What to work on:
Here are the records. Write out exactly the lines between the one holding "You are a GUI" and the one holding "Task: Click the 适合任意", inclusive.

Data to examine:
+ + +

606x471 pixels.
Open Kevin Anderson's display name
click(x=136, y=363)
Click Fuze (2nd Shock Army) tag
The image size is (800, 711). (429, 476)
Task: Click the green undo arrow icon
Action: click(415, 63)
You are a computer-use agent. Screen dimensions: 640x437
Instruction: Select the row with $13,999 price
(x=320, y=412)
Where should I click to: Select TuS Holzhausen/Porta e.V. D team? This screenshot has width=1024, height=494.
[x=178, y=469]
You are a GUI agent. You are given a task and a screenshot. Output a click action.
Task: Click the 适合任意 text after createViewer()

+ + +

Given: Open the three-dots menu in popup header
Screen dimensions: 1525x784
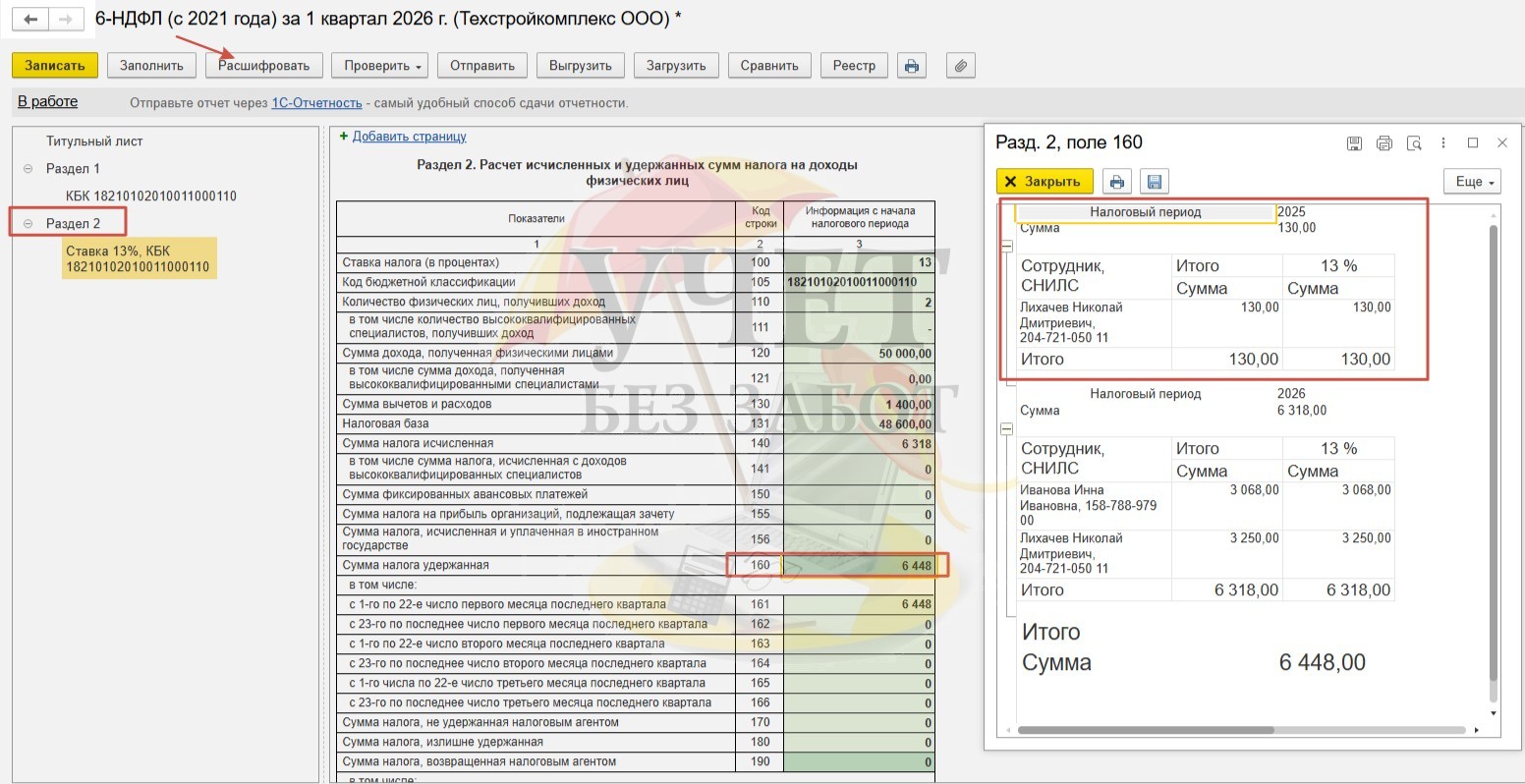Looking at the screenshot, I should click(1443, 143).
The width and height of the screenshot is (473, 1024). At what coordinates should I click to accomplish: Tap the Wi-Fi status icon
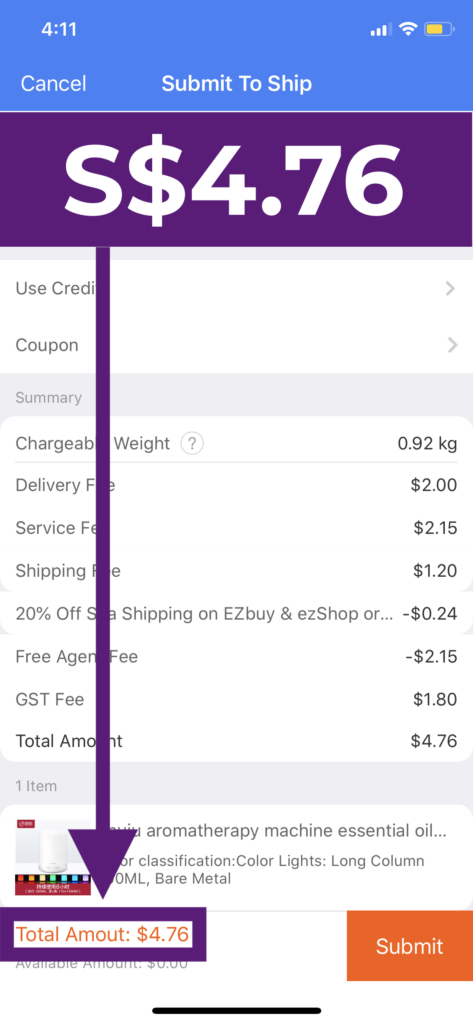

+ + +

Problem solution:
You are a GUI agent. You are given a task and a screenshot. Output a click action.
Task: Click the 适合任意 text after createViewer()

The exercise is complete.